I popoli che hanno conquistato più ricchezza e benessere di tutti gli altri, infatti, sono anche quelli che hanno più da perdere: è il caso dei paesi occidentali e in particolare dell’Europa attanagliata da un senso sempre più forte del proprio declino. Come i leader degli altri movimenti anti-europei, anche Grillo ha cavalcato la paura, il senso di rabbia e di impotenza che ne derivano o l’ebrezza incosciente che spinge al gioco del “tanto peggio, tanto meglio” soprattutto tra molti giovani. Ma, contrariamente a molte aspettative, Grillo è stato sconfitto e Renzi ha collegato il successo del suo partito ad una “vittoria della speranza”.
Indubbiamente, il leader del Pd ha colto un elemento importante: oggi, più degli interessi, sono i sentimenti che possono orientare le scelte politiche. Lo scontro tra Renzi e Grillo non è stato tra leader di forze politiche rappresentative di differenti gruppi sociali o di specifici interessi economici. È stato uno scontro tra due diverse visioni ideali o, più precisamente, tra due sentimenti in grado di ispirare approcci differenti alla realtà in cui viviamo.

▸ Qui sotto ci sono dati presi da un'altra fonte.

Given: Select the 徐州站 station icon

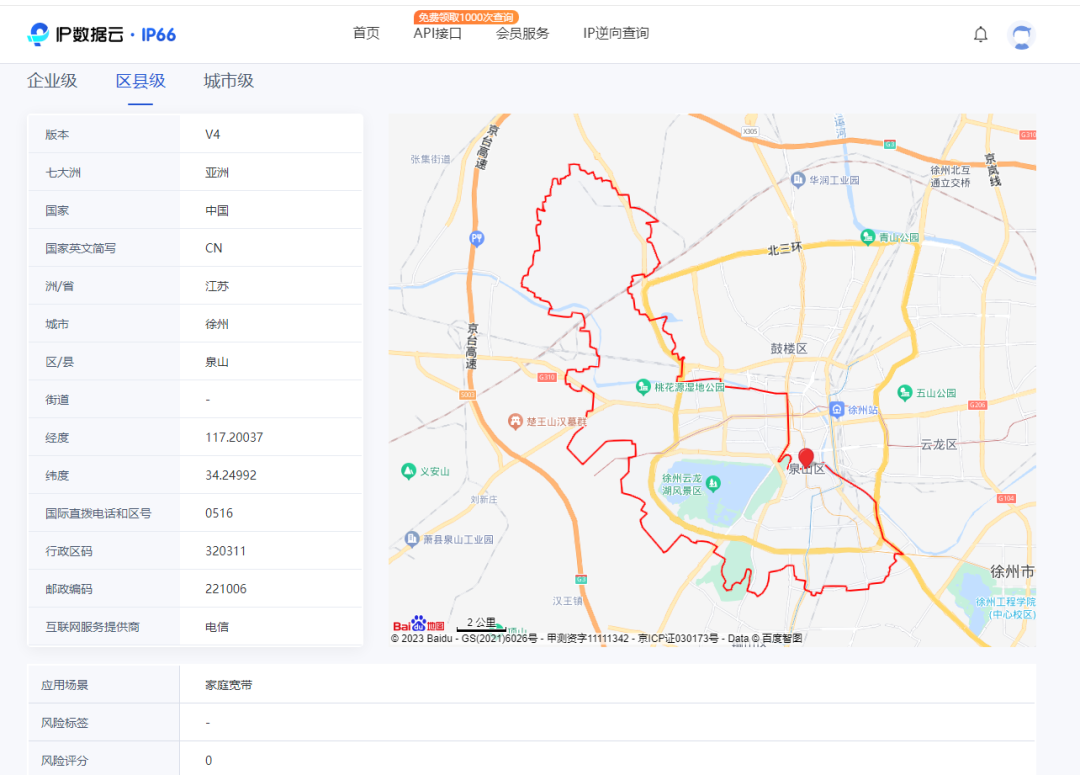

È la prima volta che ciò accade dopo anni di politica post-ideologica molto arida. Non si tratta di politica immateriale da società post-moderna: a questi sentimenti diversi corrispondono scelte politiche assai concrete, anch’esse molto diverse, sebbene i loro contenuti non siano del tutto definiti e i loro contorni restino confusi. Oggi in Europa, verso gli immigrati paura vuol dire indifferenza o ostilità mentre speranza vuol dire accoglienza e ospitalità. È sorprendente che la principale forza politica sostenitrice di un governo che ha realizzato l’operazione Mare Nostrum sia riuscita a raccogliere tanti consensi. Sono passati appena pochi anni da quando anche il Pd inseguiva la Lega sul terreno della sicurezza e della paura degli stranieri. In queste stesse elezioni, inoltre, la Lega ha conquistato un buon risultato enfatizzando atteggiamenti xenofobi. Eppure il Pd renziano non è stato penalizzato dai più di 19mila salvataggi effettuati nel Mediterraneo nel corso del 2014.
I recenti risultati elettorali mostrano che, nel mondo post-ideologico, il politico non è costretto necessariamente ad inseguire le emozioni più facili, ma può anche cercare di sintonizzarsi con i sentimenti più costruttivi. Non è stato certamente Renzi a far cambiare atteggiamento agli italiani nei confronti degli immigrati. Ma egli ha avuto la capacità di raccogliere una novità seminata da altri, in primo luogo da papa Francesco che, con la sua visita non politica a Lampedusa, ha compiuto un gesto con vastissime conseguenze politiche.
Attirando il consenso della speranza e battendo il voto della paura, Matteo Renzi ha posto le premesse per un profondo cambiamento del sistema politico italiano. Ma non gli basterà vincere in Italia. Il suo successo è in netta controtendenza rispetto ai risultati prevalsi in altri paesi europei. La sua capacità di andare controcorrente è indubbiamente un titolo di merito, ma è anche un motivo di fragilità. Si impone oggi a Renzi un impegno ancora più difficile: solo esportando la speranza anche altrove, infatti, il suo inatteso successo non sarà gelato dai venti freddi che vengono dal resto d’Europa.